What this task involves: Copy the data from its opening line through the line that contains "Task: Click on the the", substituting "screen assistant" for "GUI agent" and leaving everything else unchanged.

Records shown:
-- start --
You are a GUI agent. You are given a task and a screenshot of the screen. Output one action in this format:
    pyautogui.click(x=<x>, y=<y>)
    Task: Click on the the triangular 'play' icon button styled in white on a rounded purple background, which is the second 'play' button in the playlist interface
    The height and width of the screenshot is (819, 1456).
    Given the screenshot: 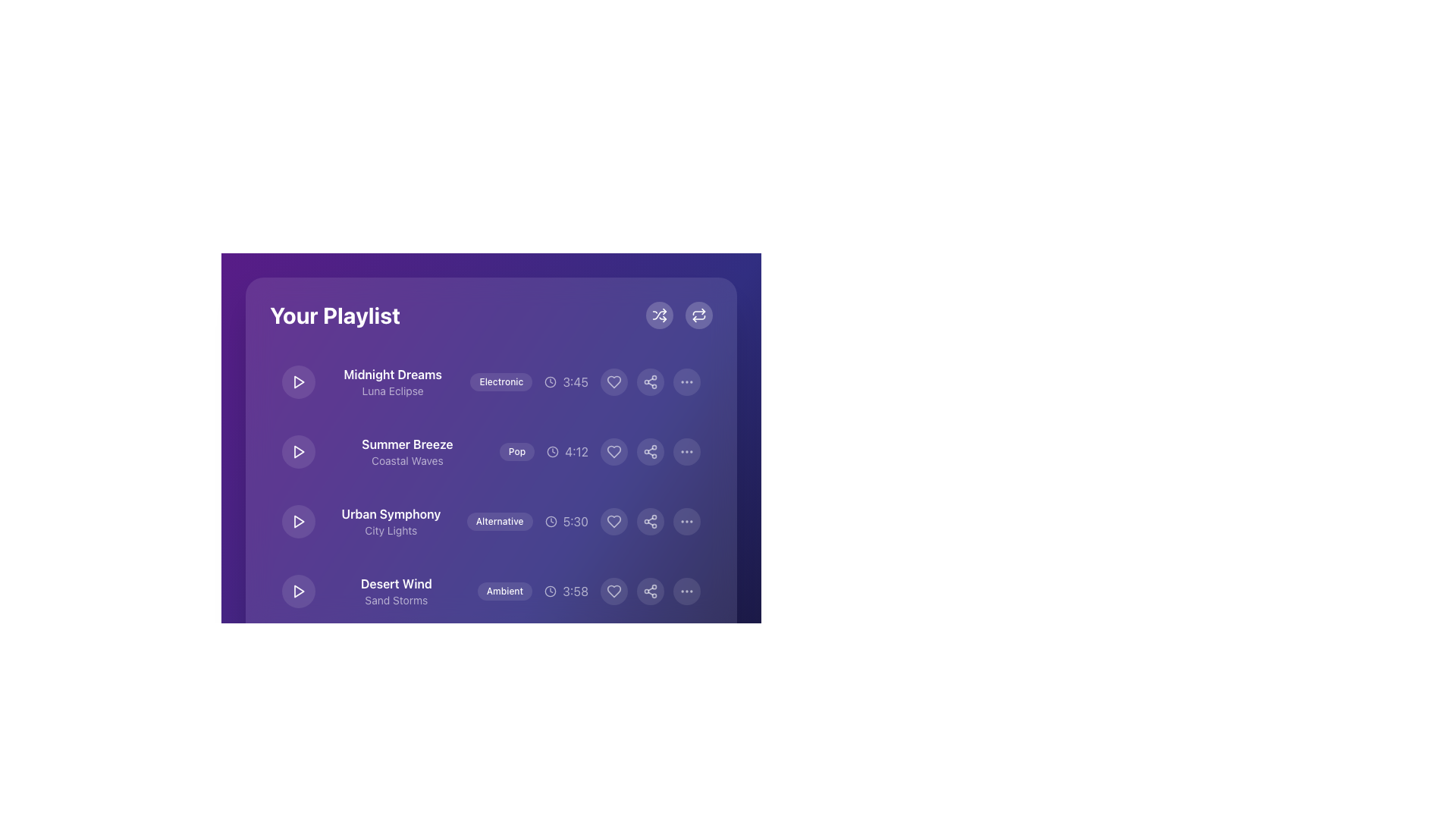 What is the action you would take?
    pyautogui.click(x=298, y=451)
    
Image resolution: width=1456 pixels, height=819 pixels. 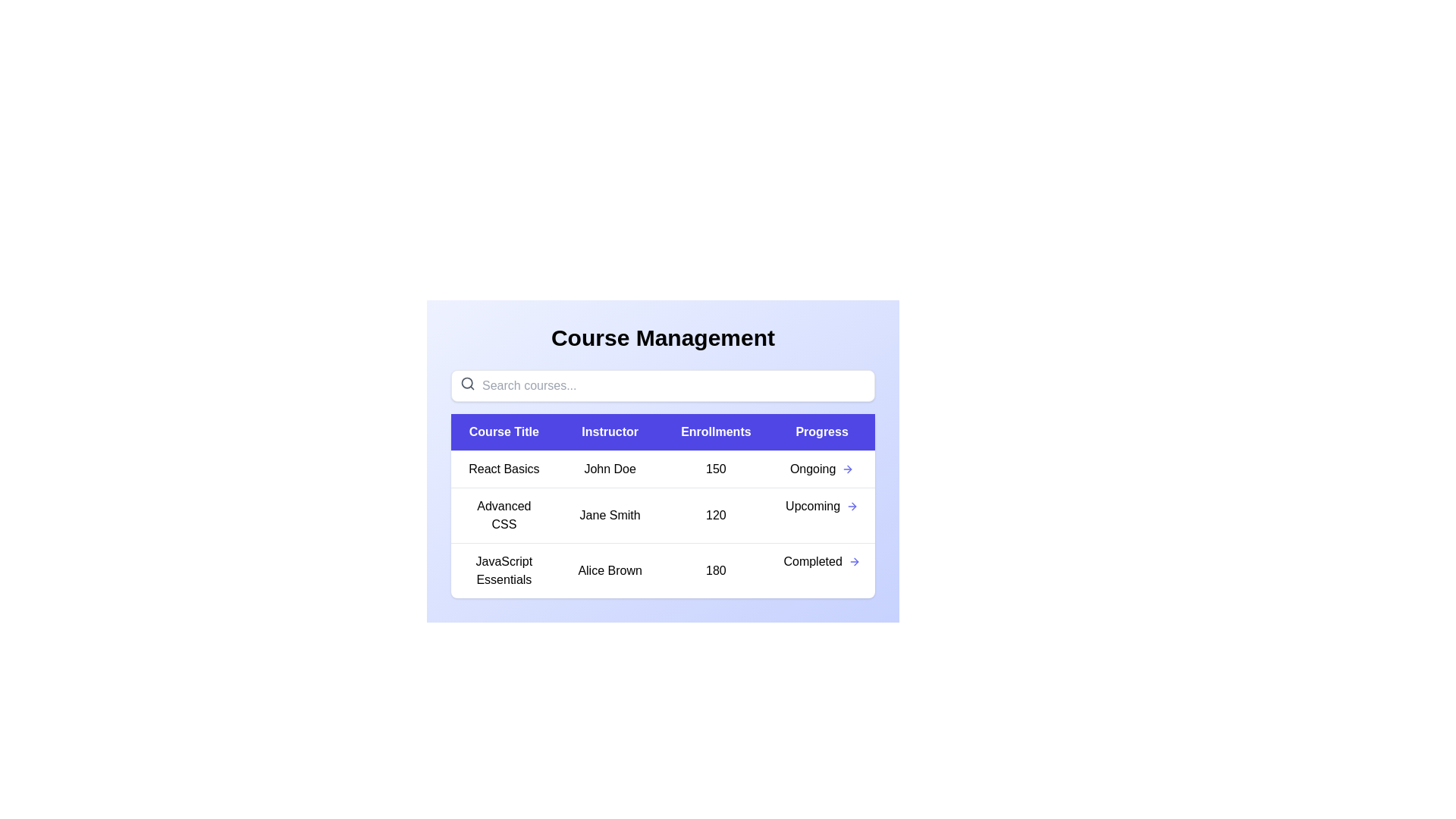 I want to click on the progress indicator for the course titled 'React Basics', so click(x=821, y=468).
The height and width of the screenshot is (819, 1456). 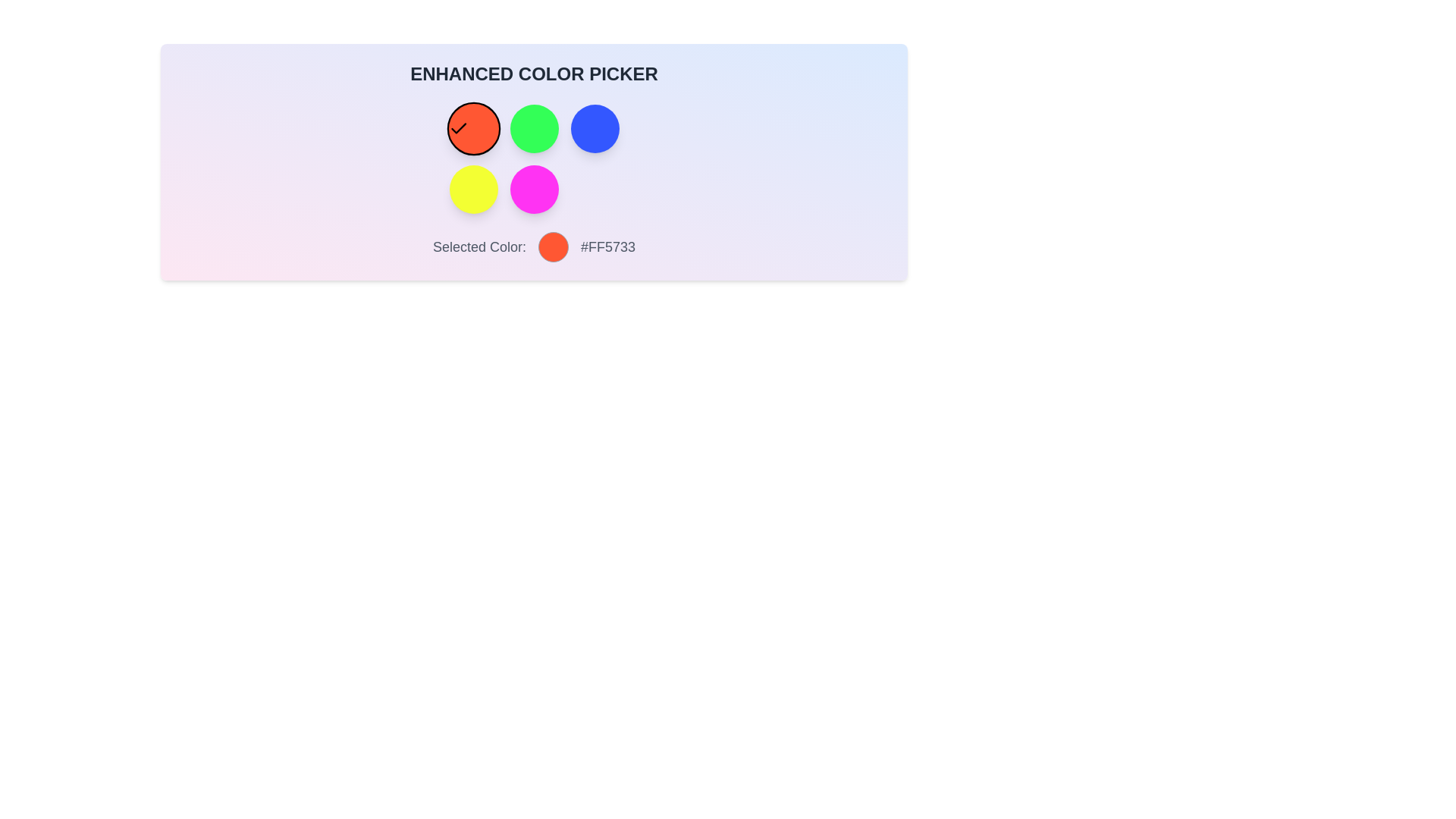 What do you see at coordinates (534, 158) in the screenshot?
I see `on the circular color option within the grid layout located below the 'Enhanced Color Picker' text for advanced options related` at bounding box center [534, 158].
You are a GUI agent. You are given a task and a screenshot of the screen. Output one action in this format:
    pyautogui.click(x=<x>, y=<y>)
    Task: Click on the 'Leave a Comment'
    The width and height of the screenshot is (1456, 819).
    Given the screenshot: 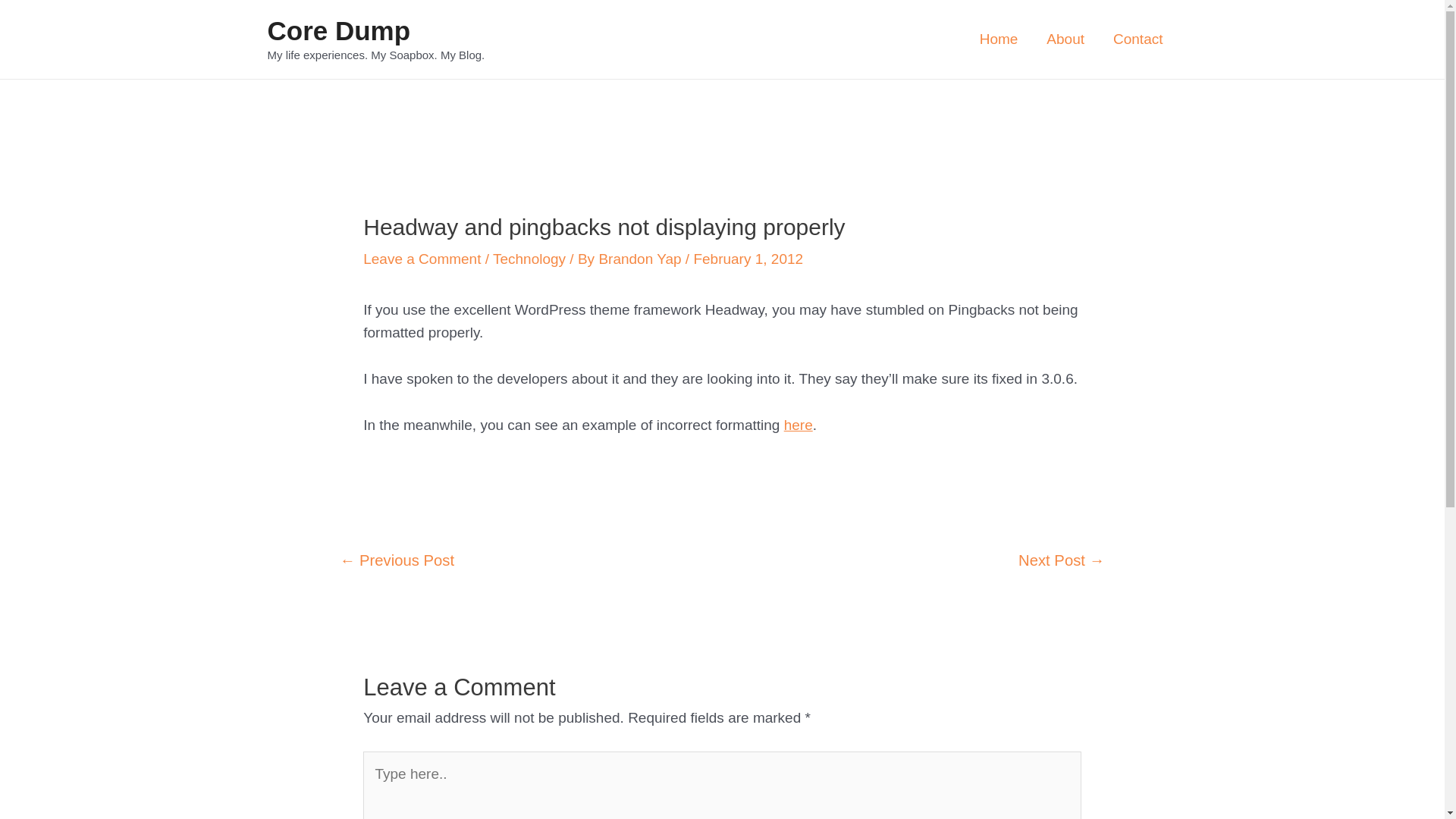 What is the action you would take?
    pyautogui.click(x=422, y=258)
    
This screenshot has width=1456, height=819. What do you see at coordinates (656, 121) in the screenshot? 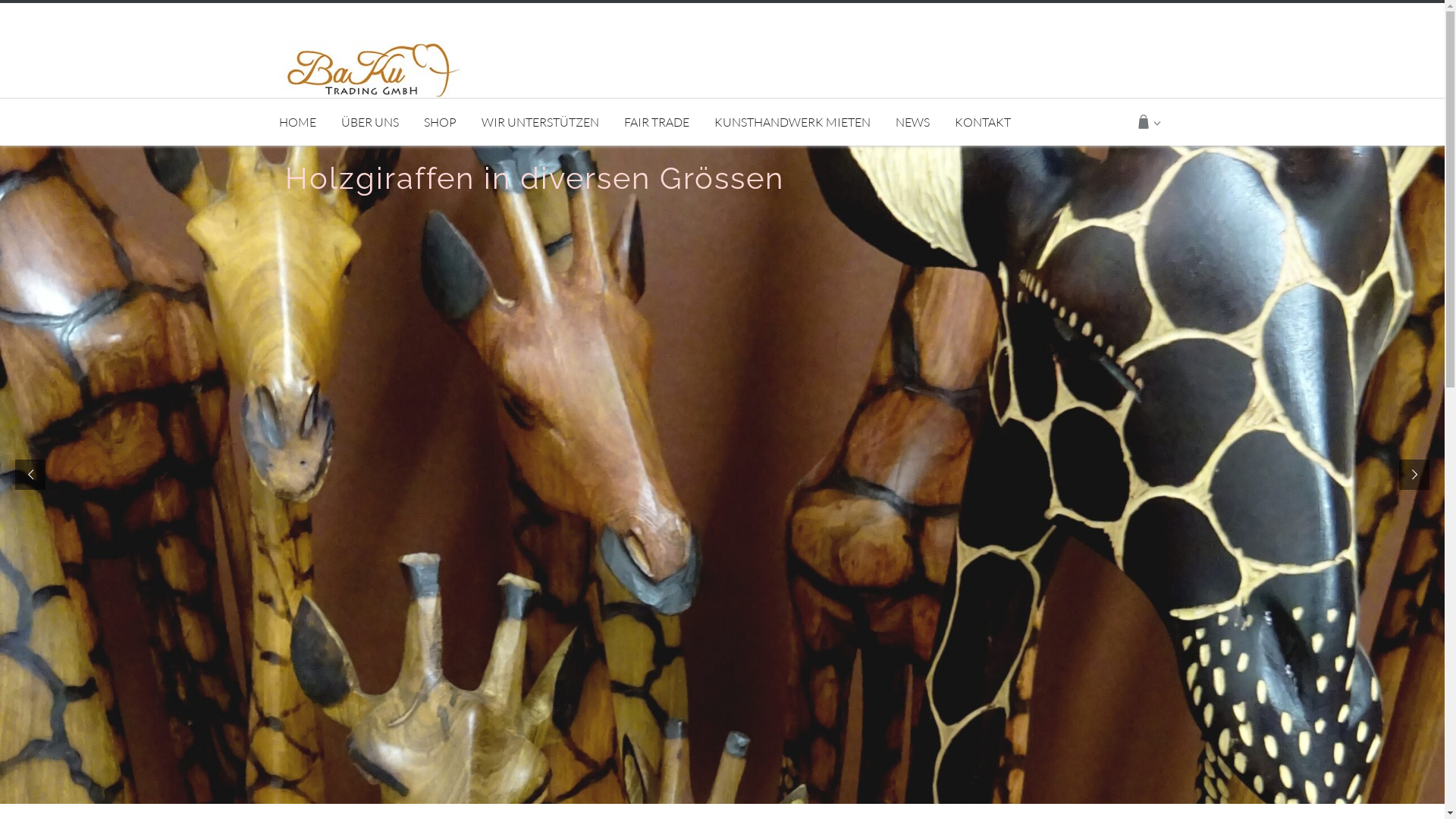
-- end --
Solution for this task:
You are a screen assistant. You are given a task and a screenshot of the screen. Output one action in this format:
    pyautogui.click(x=<x>, y=<y>)
    Task: Click on the the triangular 'play' icon button styled in white on a rounded purple background, which is the second 'play' button in the playlist interface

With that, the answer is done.